Loving and losing is always difficult, especially when faced with an uncertain future and the march of time that all but guarantees more loss. Losing those things you love is to lose a piece of yourself, and “Sowing Season” is written in parts like one half of a conversation with the subject of the singer’s grief. And it is the memory of what you had that stays with you, animated in spite of itself, which keeps that conversation going. For sure, I’m feeling some kind of way. But that’s what music is for, right? I can discuss a subject like profound personal loss while still conserving the private intimacy of all my memories and not need to spill my guts about it in writing. And Sowing Season is also a song about coming to terms with pain by framing it in the context of cycles. There’s a season for sowing and a season for reaping, and the pain of loss is something we must all deal with eventually and still somehow unexpectedly. So cherishing each moment of the things we care about becomes vital, as there’s no guarantee we won’t lose them.

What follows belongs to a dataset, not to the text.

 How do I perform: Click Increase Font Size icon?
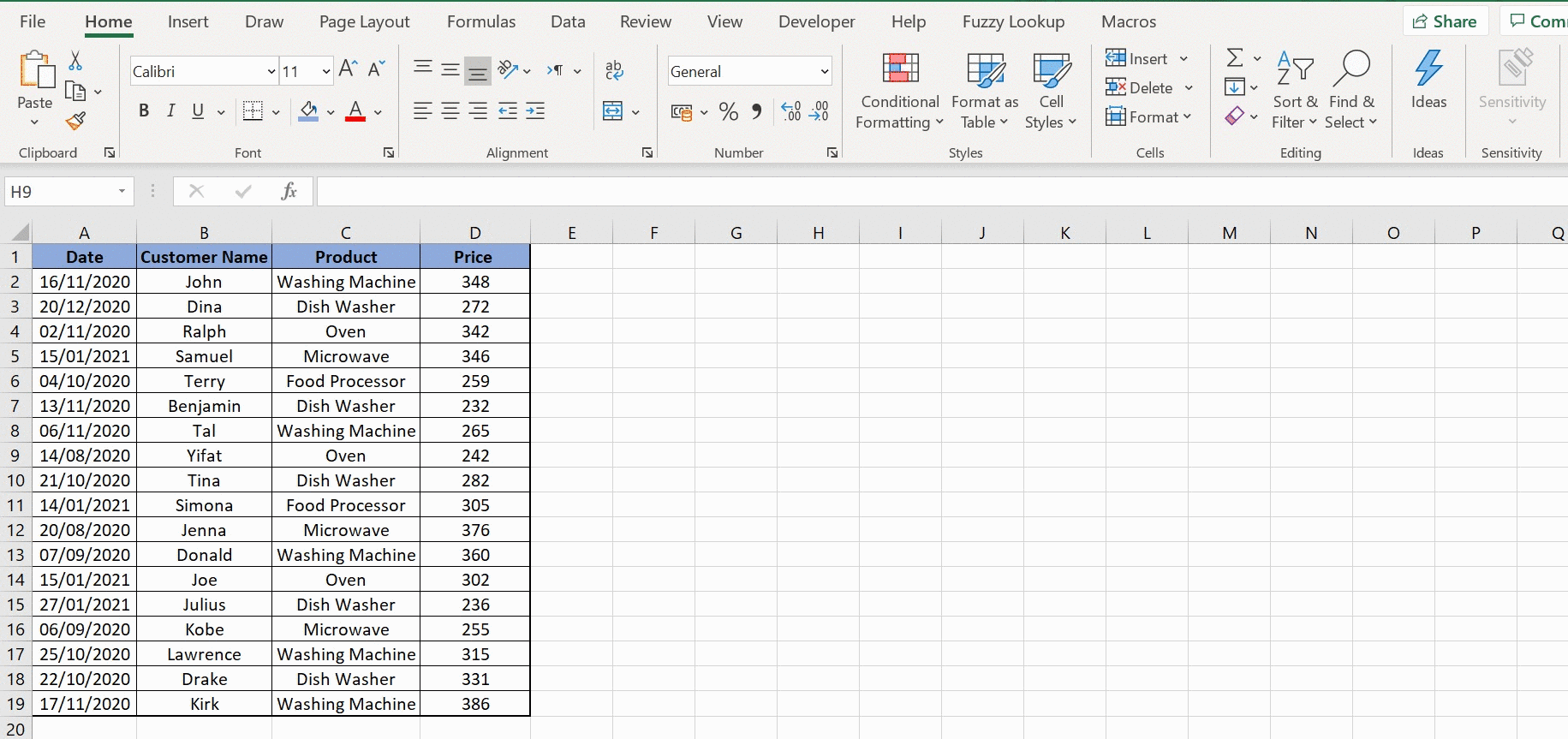point(348,70)
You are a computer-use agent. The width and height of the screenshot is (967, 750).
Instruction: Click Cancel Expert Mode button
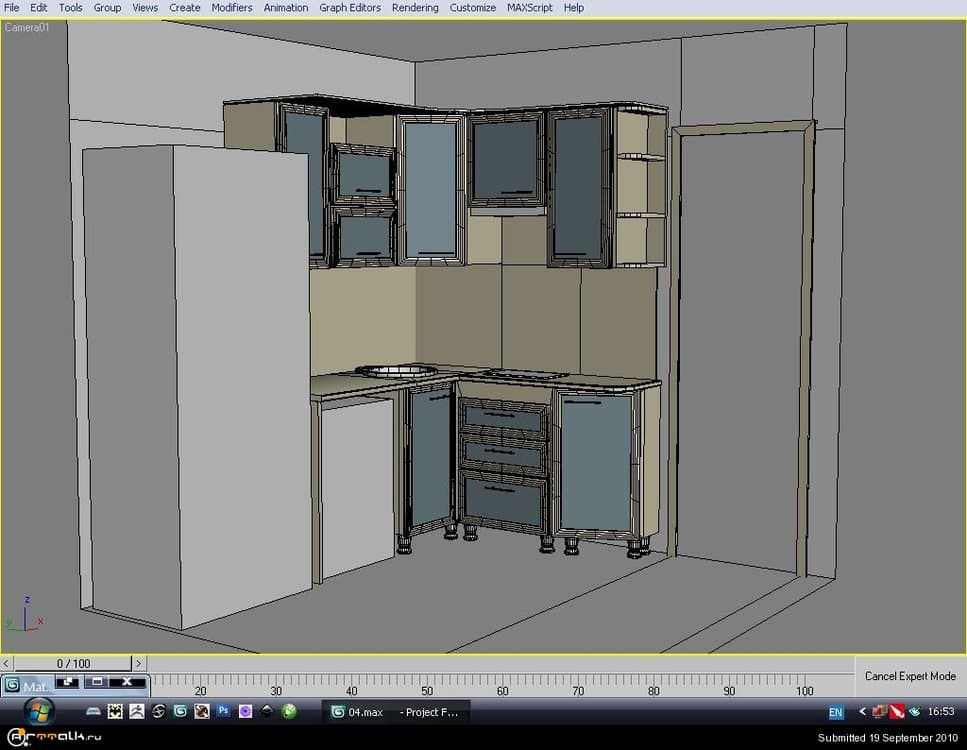point(910,676)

 The intense guitar bursts underscore the volatility of the song, as the lyrics transition from closely personal contemplation to thinking about the seasonality of burials. And it is in those emotions aroused by the subject; anger, pain, grief, and even despair, that we find the imagery of loss as a natural part of the process for new growth. In its way, it is this reminiscing that drives us forwards, and while I don’t take stock in the inevitability of pain and sacrifice as being necessary to succeed and make progress, I do think that it is important to address where each of us comes from. Our past is never truly gone, as it lives in each of us and brings us to this present moment, and remembering it is important. Whatever ritual we use to enshrine the past, the result that comes forth is art. And by the time that the harvest arrives, the world will continue, enriched by what we have added to it.